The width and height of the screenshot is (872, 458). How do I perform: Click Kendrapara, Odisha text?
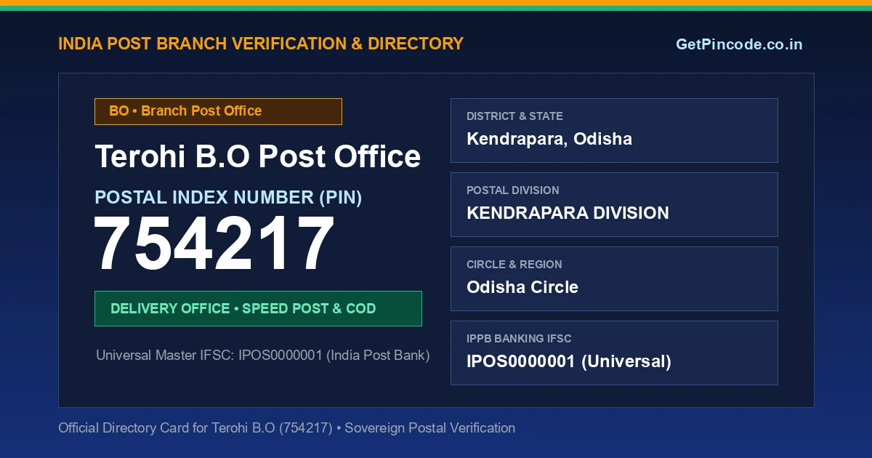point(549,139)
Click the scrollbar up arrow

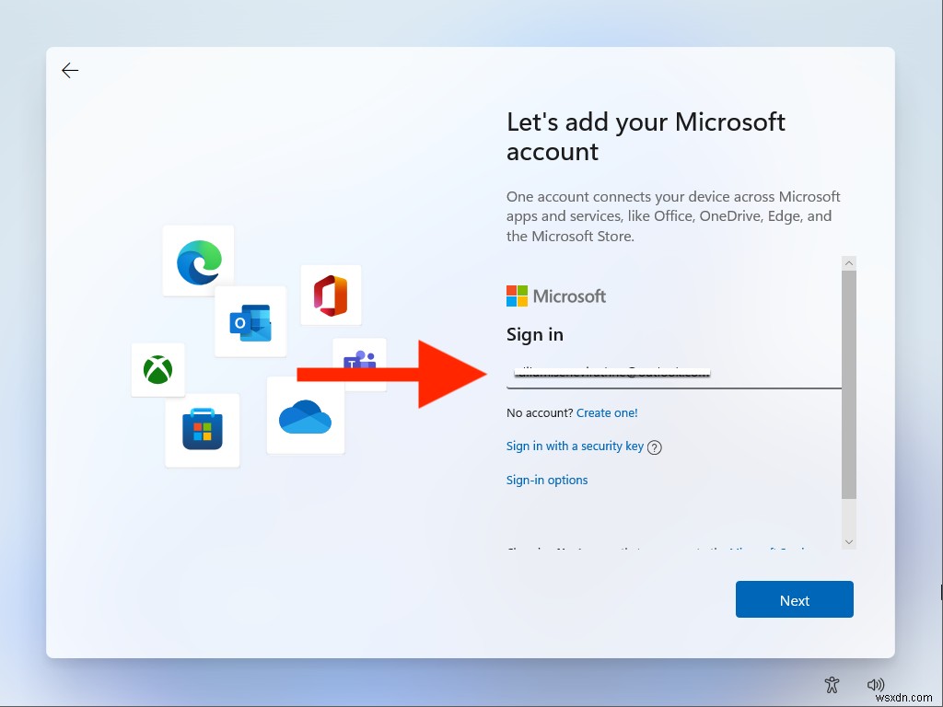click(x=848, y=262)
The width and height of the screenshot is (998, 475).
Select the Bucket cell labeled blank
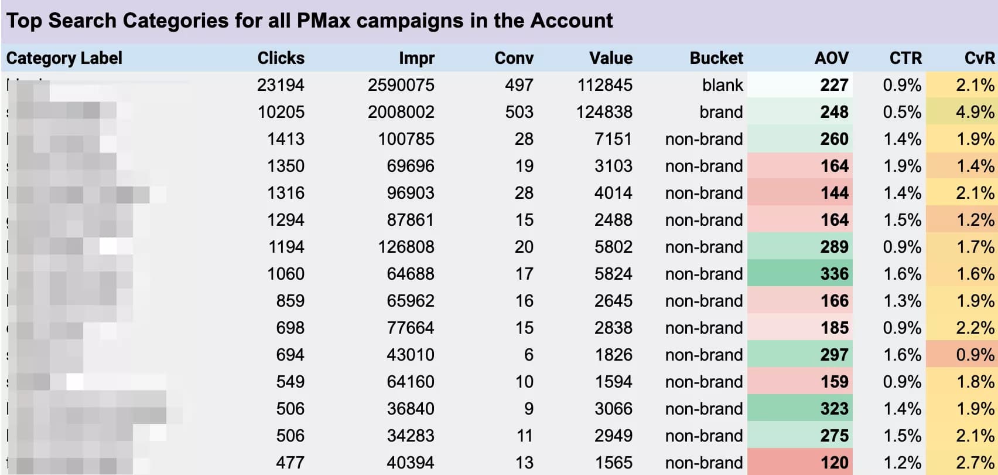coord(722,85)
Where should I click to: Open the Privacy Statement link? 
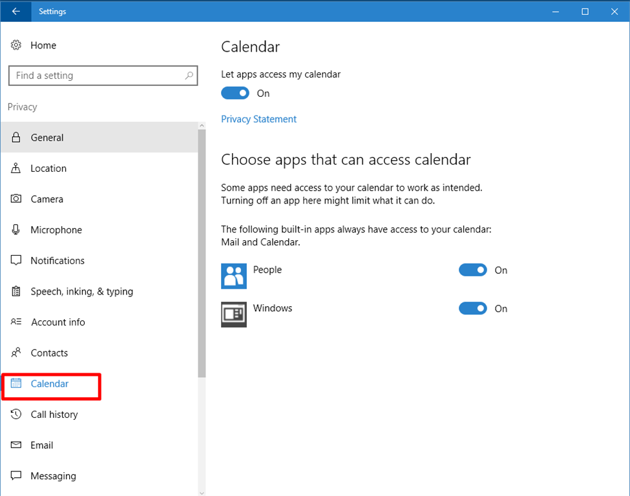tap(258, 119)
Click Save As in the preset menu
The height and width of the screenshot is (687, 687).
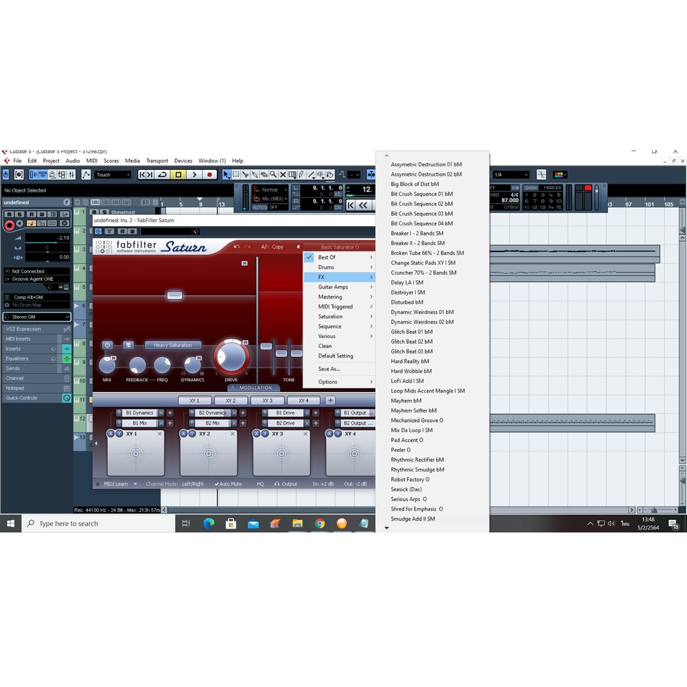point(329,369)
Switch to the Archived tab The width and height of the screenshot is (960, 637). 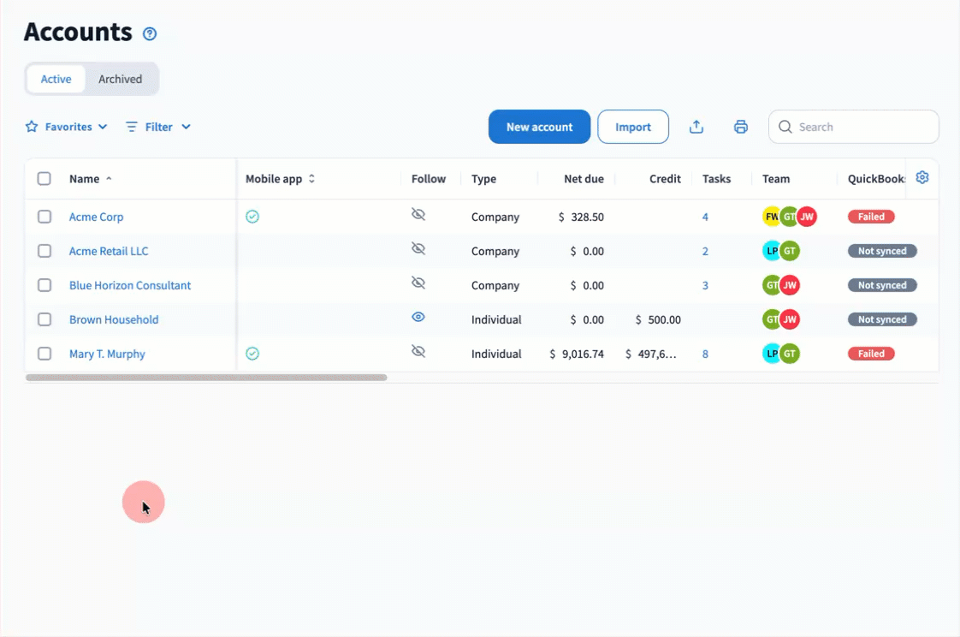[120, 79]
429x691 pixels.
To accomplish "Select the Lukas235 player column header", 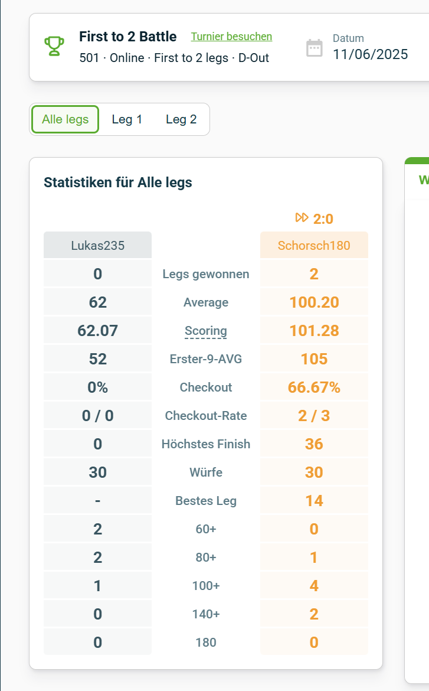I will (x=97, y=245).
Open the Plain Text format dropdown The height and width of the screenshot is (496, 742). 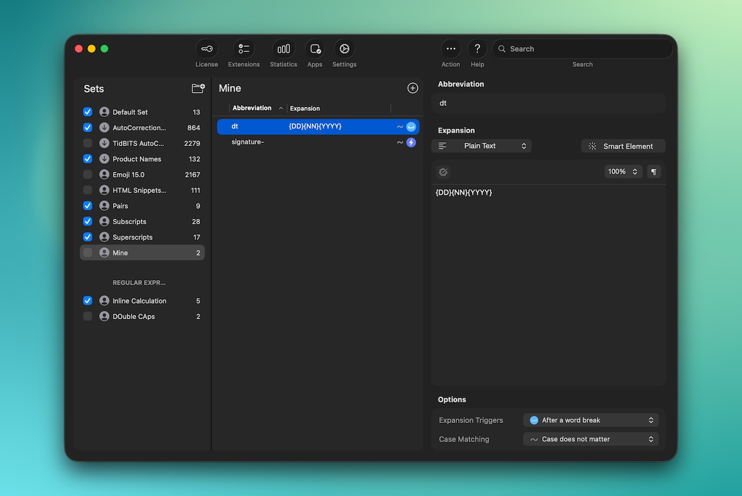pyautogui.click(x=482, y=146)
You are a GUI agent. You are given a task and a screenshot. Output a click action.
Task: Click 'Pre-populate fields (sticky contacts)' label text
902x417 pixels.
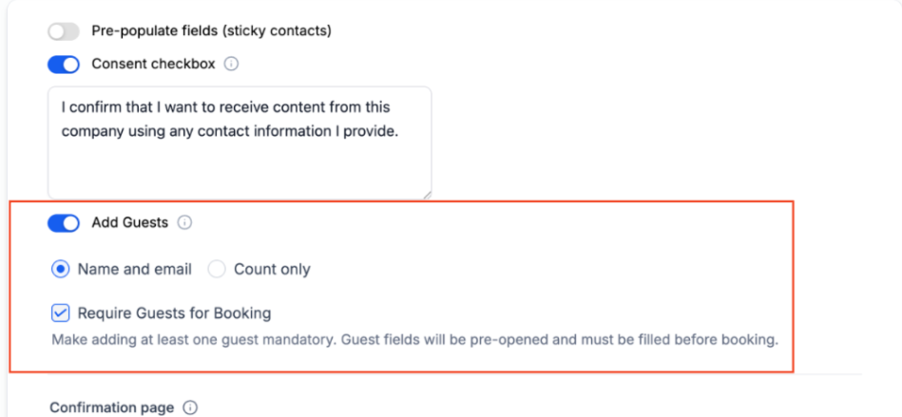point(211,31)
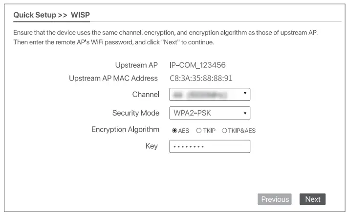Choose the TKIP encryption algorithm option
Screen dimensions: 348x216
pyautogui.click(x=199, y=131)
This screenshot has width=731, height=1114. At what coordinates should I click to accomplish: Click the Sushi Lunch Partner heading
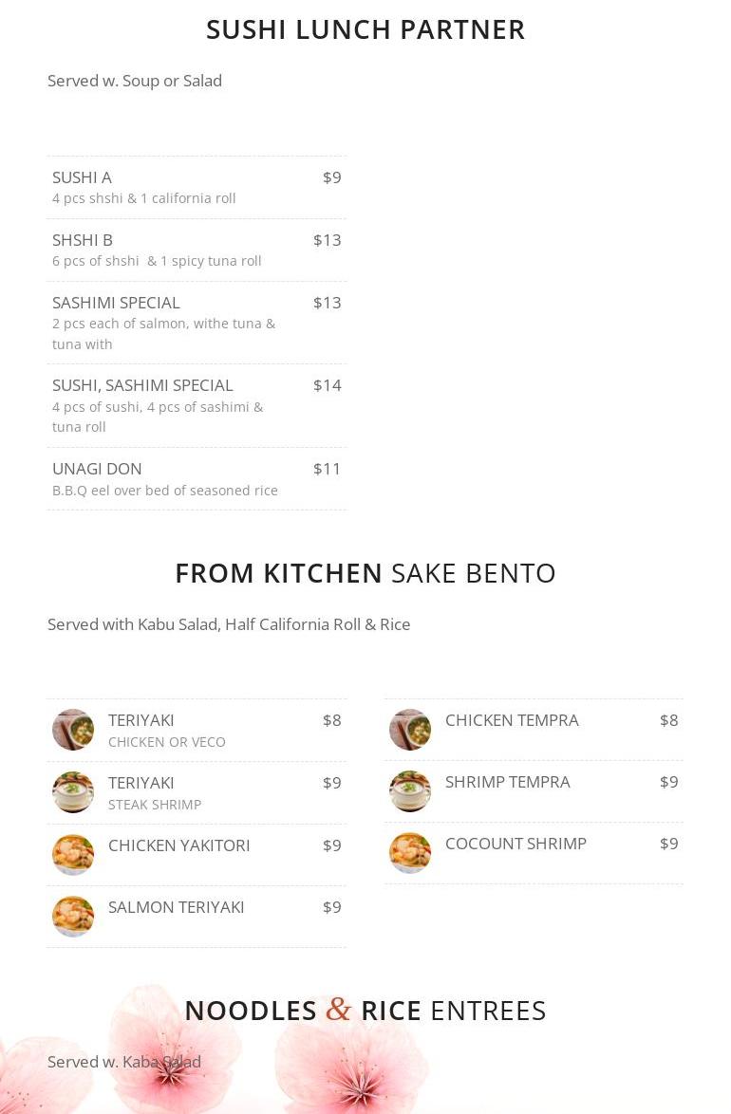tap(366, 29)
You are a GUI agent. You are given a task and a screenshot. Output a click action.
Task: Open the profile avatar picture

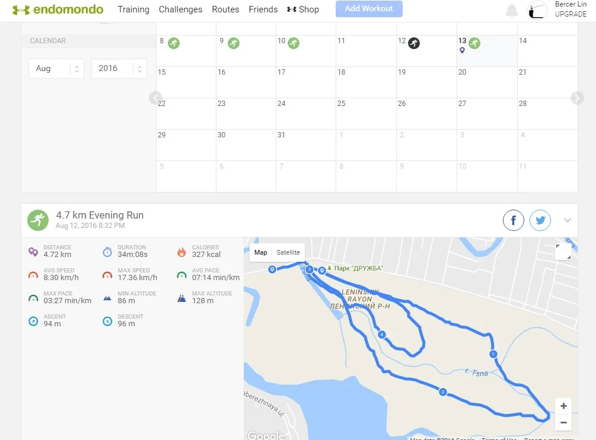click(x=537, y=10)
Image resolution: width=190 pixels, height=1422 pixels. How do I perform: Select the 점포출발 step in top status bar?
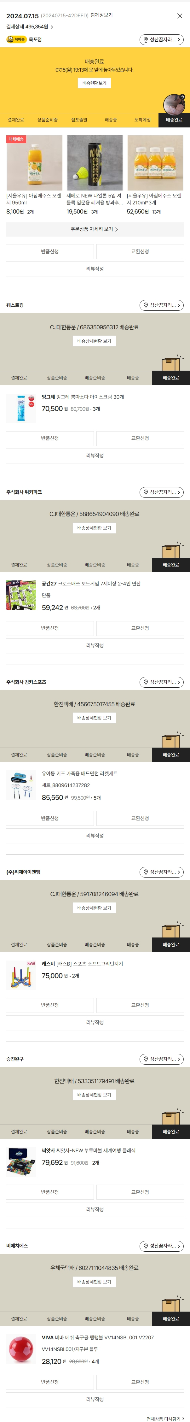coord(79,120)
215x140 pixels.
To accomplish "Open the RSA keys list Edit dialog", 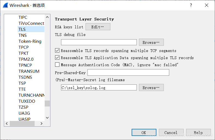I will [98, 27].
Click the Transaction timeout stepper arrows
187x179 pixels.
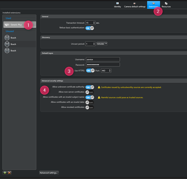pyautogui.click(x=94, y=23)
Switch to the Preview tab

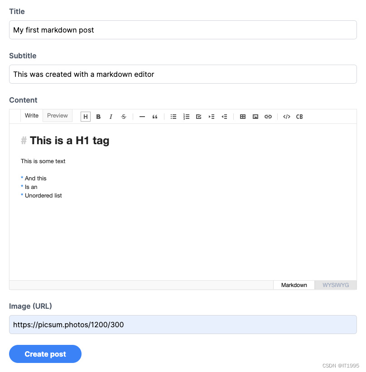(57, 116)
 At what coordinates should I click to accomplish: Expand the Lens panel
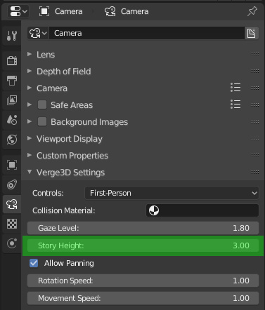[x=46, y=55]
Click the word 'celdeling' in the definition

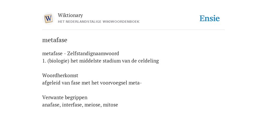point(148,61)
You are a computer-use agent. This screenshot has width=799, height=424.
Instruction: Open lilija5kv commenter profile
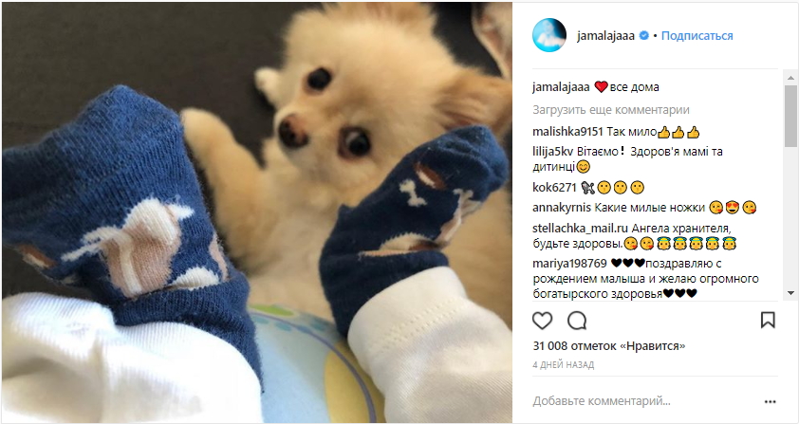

-.-.-

Quote the lines above exactly, starting with the one that has "This screenshot has width=731, height=1114." and ending with the one that has "215x140 pixels."; drop the pictures and include nothing else.

→ **SOLUTION TO THE PROBLEM**:
This screenshot has width=731, height=1114. At what coordinates should I click to accomplish: Click the Sushi Lunch Partner heading
tap(366, 29)
You are a GUI agent. You are given a task and a screenshot. Output a click action.
Task: Open the profile avatar picture

click(x=537, y=10)
Image resolution: width=190 pixels, height=1422 pixels. How do I perform: Select the 점포출발 step in top status bar?
coord(79,120)
215x140 pixels.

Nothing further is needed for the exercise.